Gleichzeitig erleben wir gerade den Aufstieg von „Twitterarmeen“ – staatlich finanzierte Gruppierungen, die massiv Propaganda in sozialen Netzwerken machen. Die NSA besitzt ein Programm zur Beeinflussung von sozialen Medien, Erdogan hat seine Propagandisten und Putin natürlich auch. Diverse Firmen betreiben schon seit Jahren Astroturfing. Die digitale Öffentlichkeit ist gegenüber diesen bezahlten Schreibern recht machtlos – ich sehe hier in Zukunft einen Rückzug in privatere Kommunikationskanäle, wenn die öffentlichen mit Propaganda zugespammt werden. Im kleinen sieht man das bereits in den Kommentarspalten unserer Nachrichtenseiten. Dort tobt sich eine geifernde Horde aus, die sämtliche differenzierten Kommentatoren abschreckt. Es ist kein Zufall, dass die Artikel dann lieber im privateren Kreis, im eigenen Facebook-Profil, in kleineren Foren oder mit den Twitter-Followern diskutiert werden als direkt vor Ort. Spätestens wenn zwei bezahlte staatliche Social Media-Armeen zusammenprallen, dürfte der „normale“ Dialog zwischen den Bürgern verloren haben und die Analyse des Onlinediskurses zeigt nur noch an, wer die meiste Propaganda macht.
Verantwortung
Wir erleben gerade einen großen Backlash gegen offene Partizipation im Netz, gerade in autokratischen Staaten. Nach und nach werden Aktivisten zum Schweigen gebracht – sei es in Ägypten, Syrien, der Türkei, auf der Krim oder anderswo. Offene Kommunikation im Netz funktioniert nur dort, wo es Freiheitsrechte gibt. Überall anders ist es ein gefährliches Spiel – nicht erst seit der NSA-Affäre wissen wir, dass Kommuniktation im Netz intensiv überwacht wird. Das westliche Verhalten erinnert aber streckenweise frappierend an Maos Hundert Blumen-Bewegung. Damals forderte die KPCh die Bürger auf, sich kritisch zur Situation des Staates zu äußern.
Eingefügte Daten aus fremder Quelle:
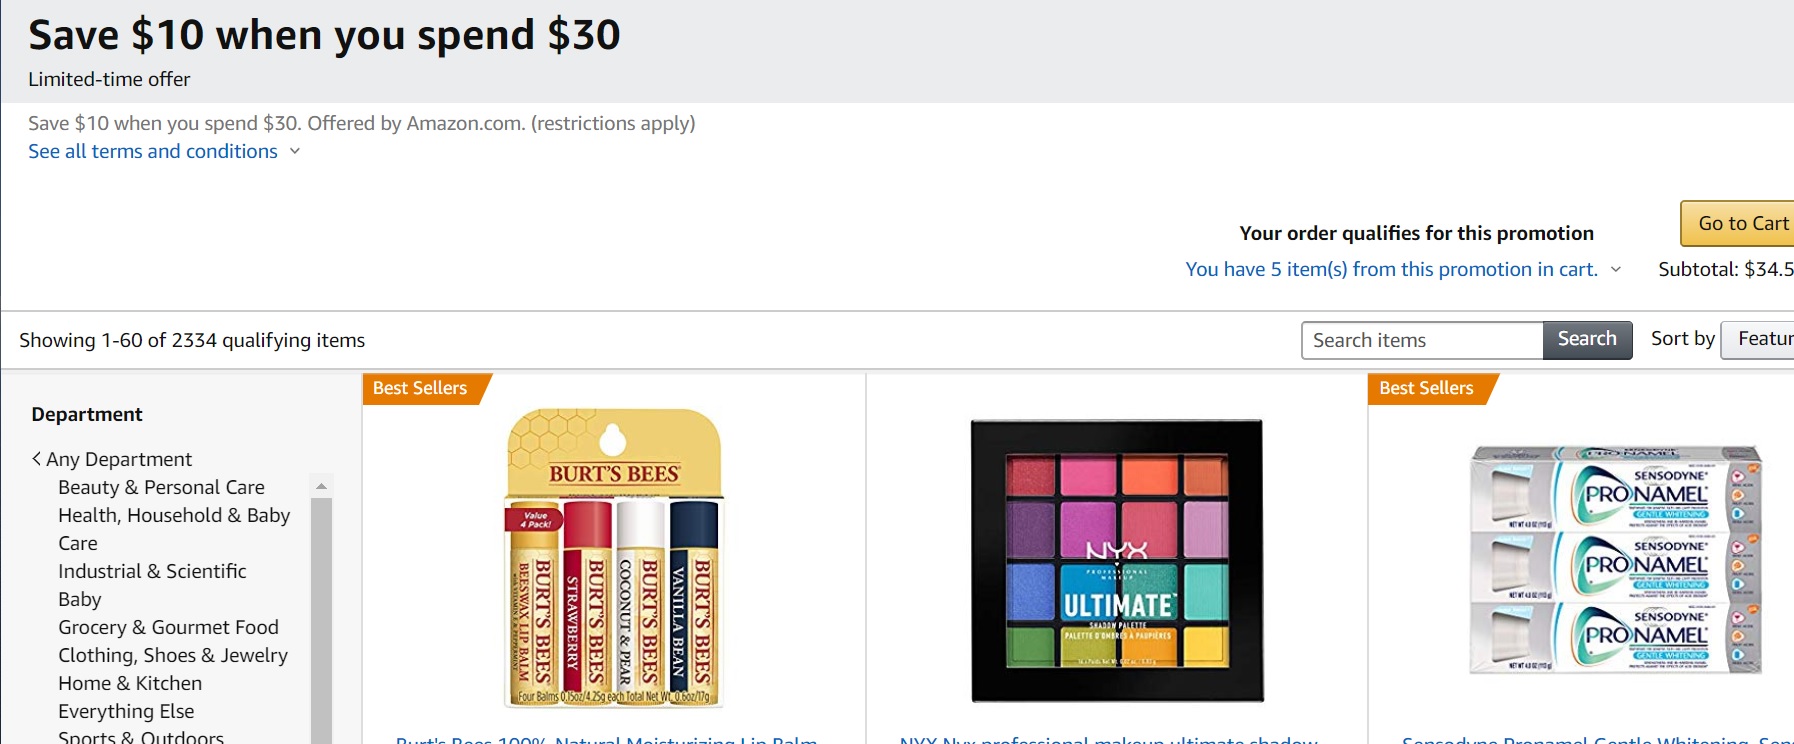Click the Search items input field
The image size is (1794, 744).
[x=1422, y=340]
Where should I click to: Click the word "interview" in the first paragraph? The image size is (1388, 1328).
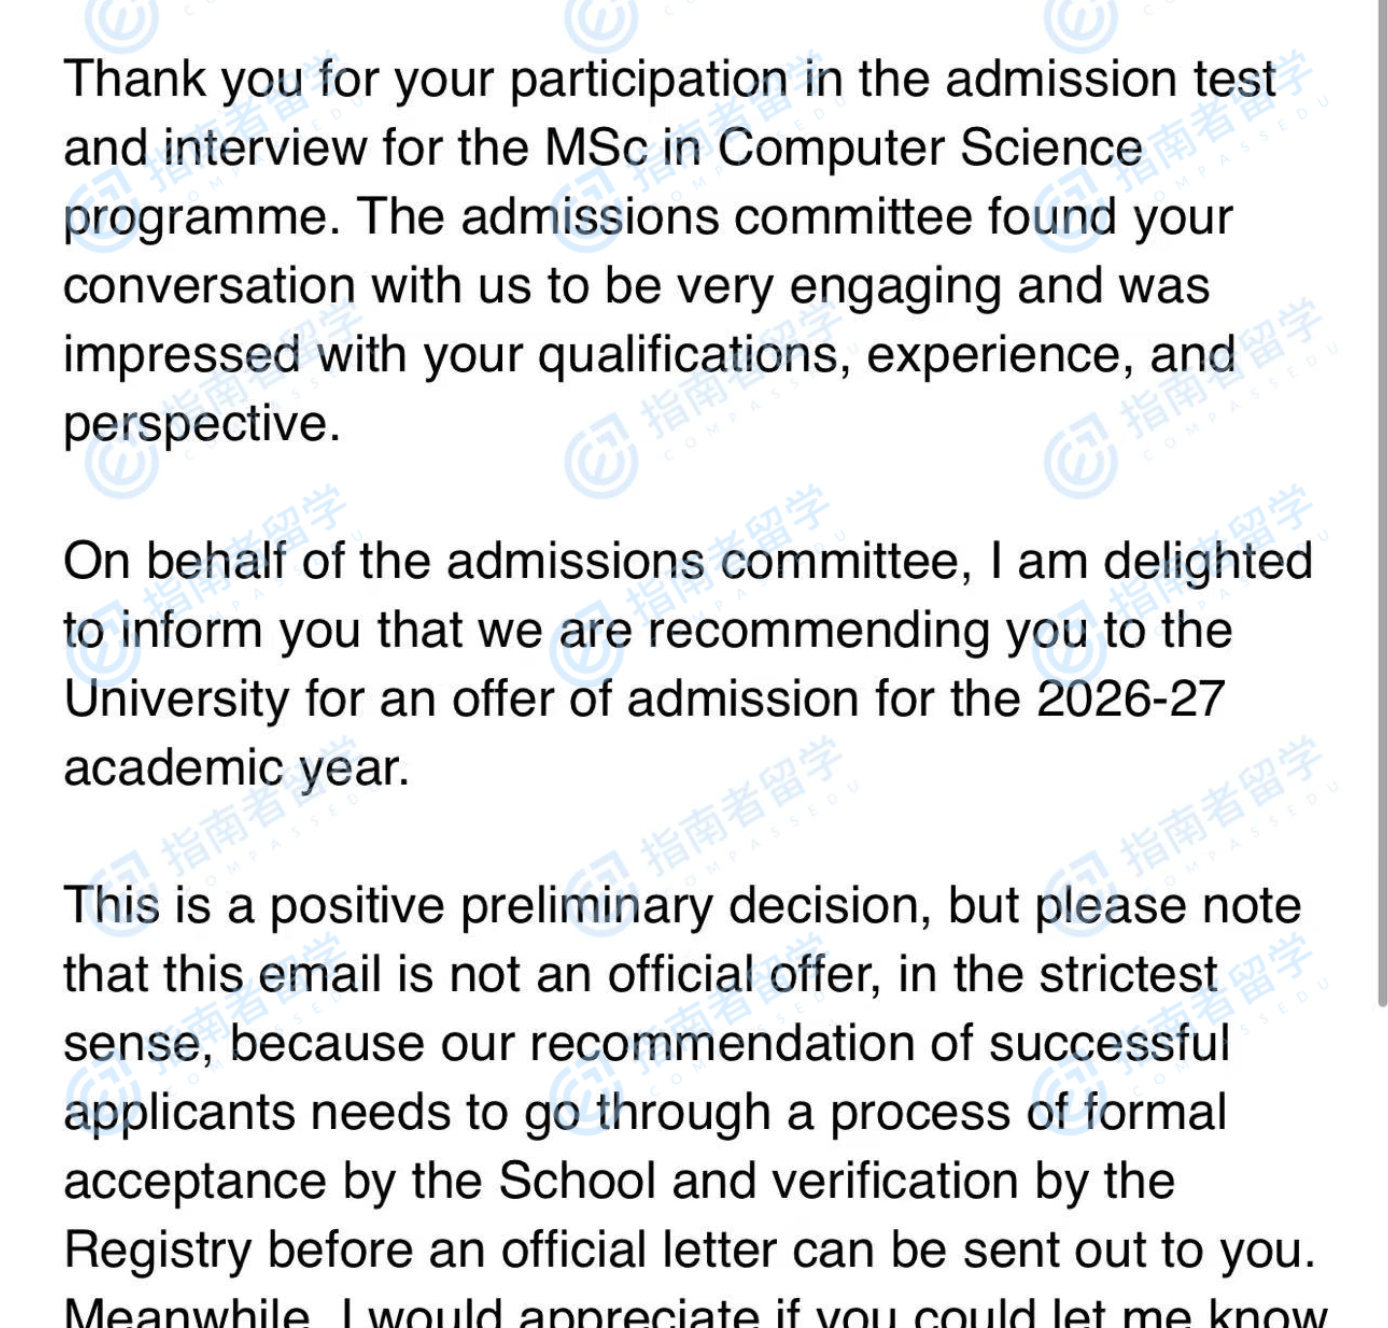pos(265,148)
Im Anschluss daran wurden die Kritiker unterdrückt, in Arbeitslager gesteckt und ermordet. Wenn wir jetzt einerseits einen öffentlichen, kritischen Dialog im Internet fördern und andererseits fleißig Überwachungstechnologien und Datenanalysesoftware in autokratische Regime verkaufen und unsere Internetfirmen mit diesen Regimen kooperieren lassen, dann ist das ein unverantwortliches Spiel mit Menschenleben. Gerade der Diskurs in autokratischen Regimen und Diktaturen braucht Schutz – sowohl technisch, mit Verschlüsselung, Datenverweigerung und sicherer Kommunikationsinfrastruktur als auch diplomatisch – Dissidenten müssen mit allen verfügbaren Mitteln geschützt werden. Dieser Verantwortung muss gerade die westliche Diplomatie gerecht werden.
Disclosure: Die Max Weber Stiftung zahlte mir die Fahrtkosten. Außerdem verspeiste ich zwei Brezel und zwei Getränke. Weiterhin besitze ich jetzt einen Werbekuli.